Records excerpted from a collection:
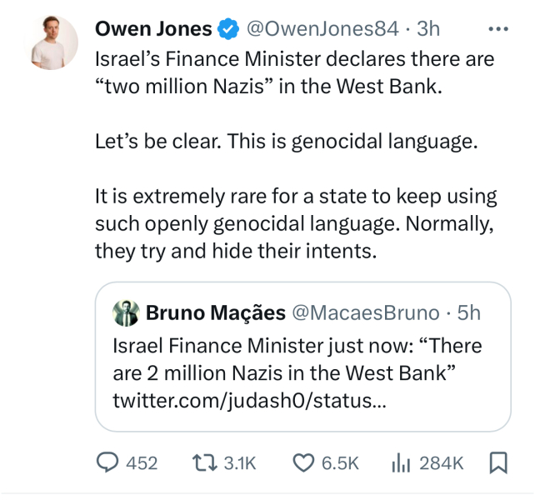Viewport: 535px width, 500px height.
Task: Visit the @OwenJones84 handle
Action: [323, 29]
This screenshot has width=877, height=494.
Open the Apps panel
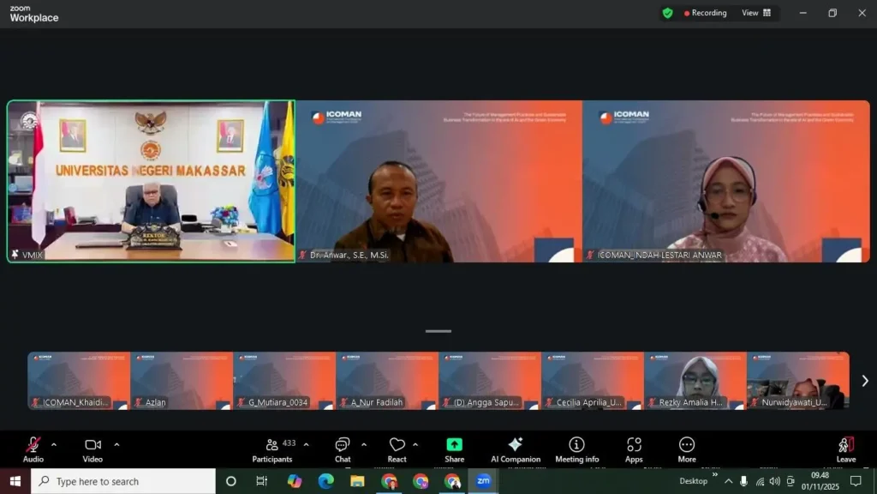[634, 449]
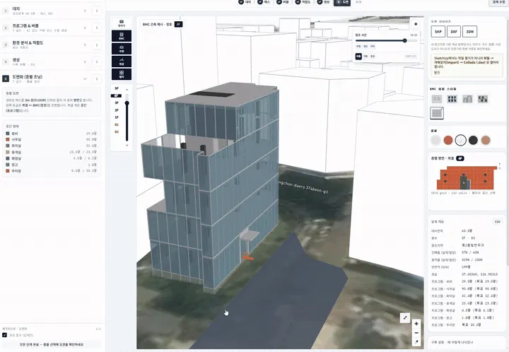Pick the terracotta orange material swatch
Viewport: 509px width, 352px height.
pyautogui.click(x=448, y=140)
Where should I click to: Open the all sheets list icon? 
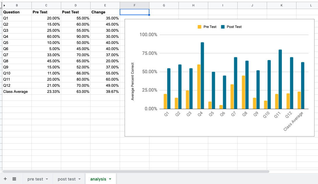(14, 179)
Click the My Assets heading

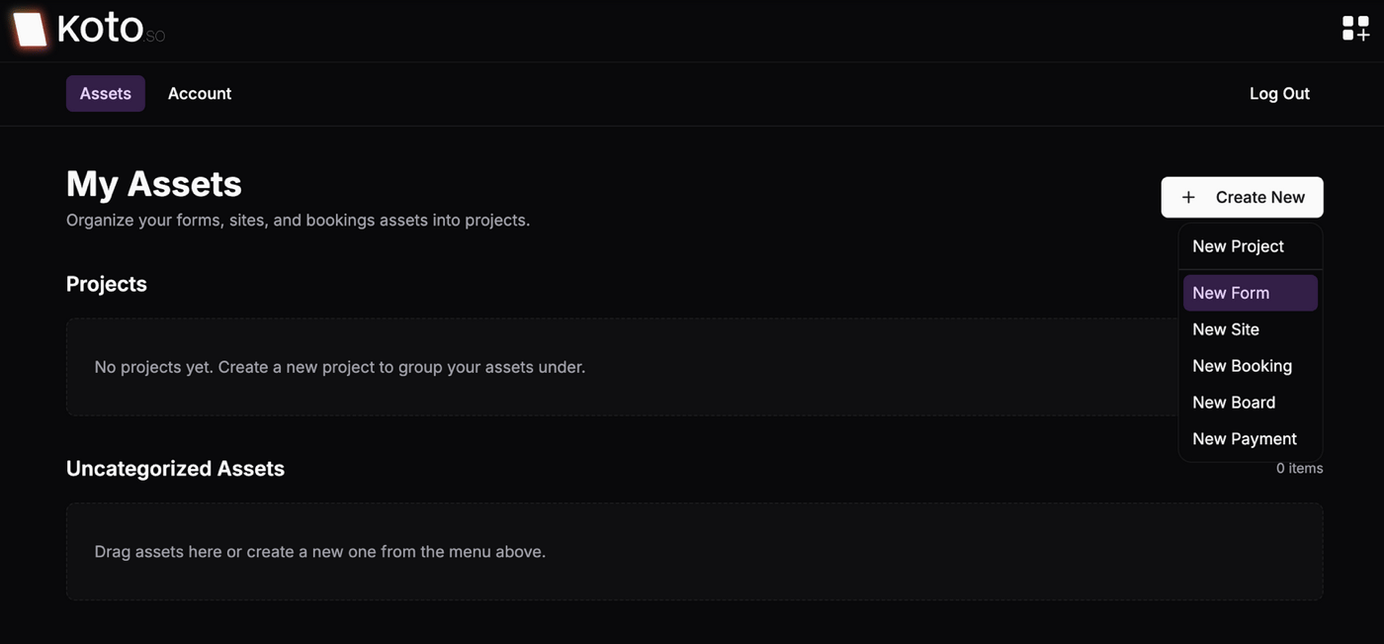tap(154, 184)
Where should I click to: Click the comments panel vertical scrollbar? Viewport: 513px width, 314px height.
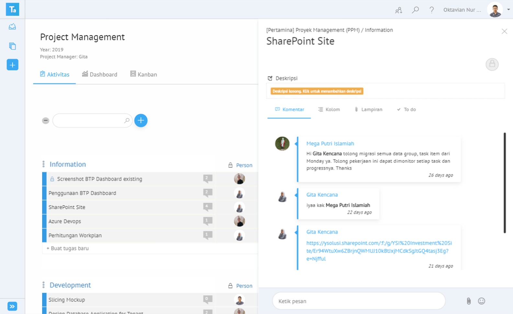[505, 183]
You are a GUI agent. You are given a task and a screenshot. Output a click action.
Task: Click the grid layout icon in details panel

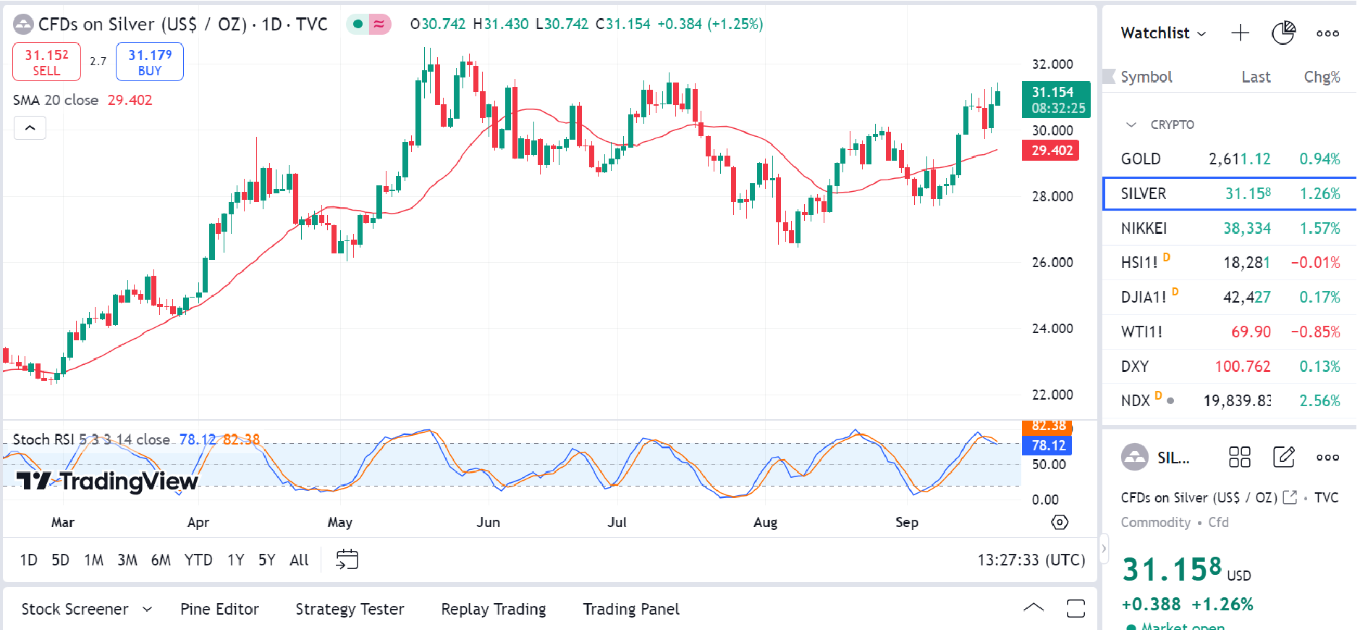[x=1239, y=457]
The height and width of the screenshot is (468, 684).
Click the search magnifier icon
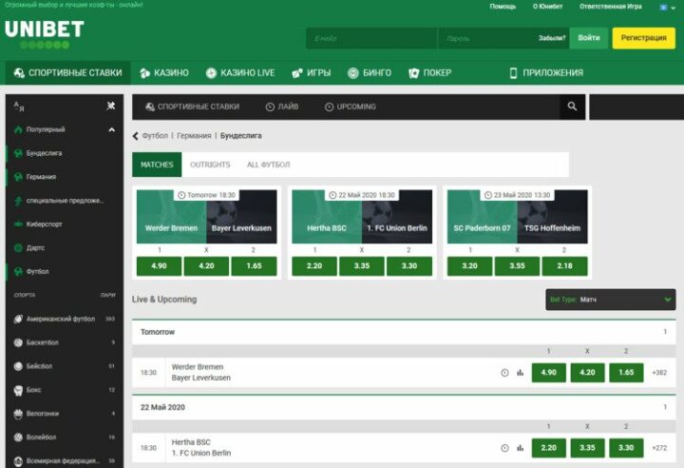pos(572,107)
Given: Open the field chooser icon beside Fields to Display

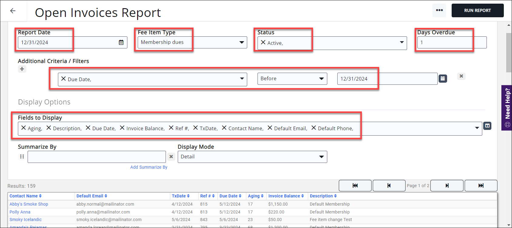Looking at the screenshot, I should [x=487, y=126].
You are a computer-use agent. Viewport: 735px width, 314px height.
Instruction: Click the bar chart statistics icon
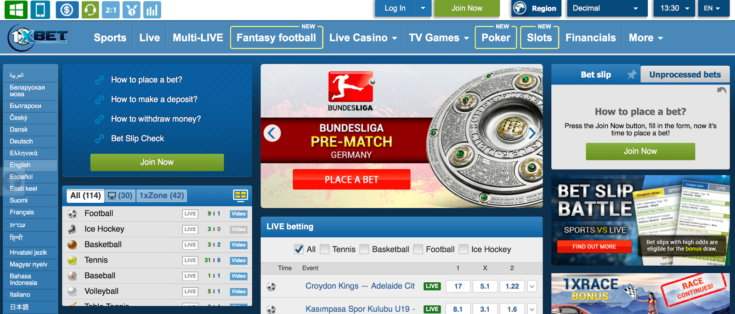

**INSTRUCTIONS TO FOLLOW**
Lines containing the word "agent" must be found in the data above and copied.

**COMPLETED EXERCISE**
You are a GUI agent. You are given a task and a screenshot. Output a click action.
You are a computer-use agent. Viewport: 735px width, 314px height.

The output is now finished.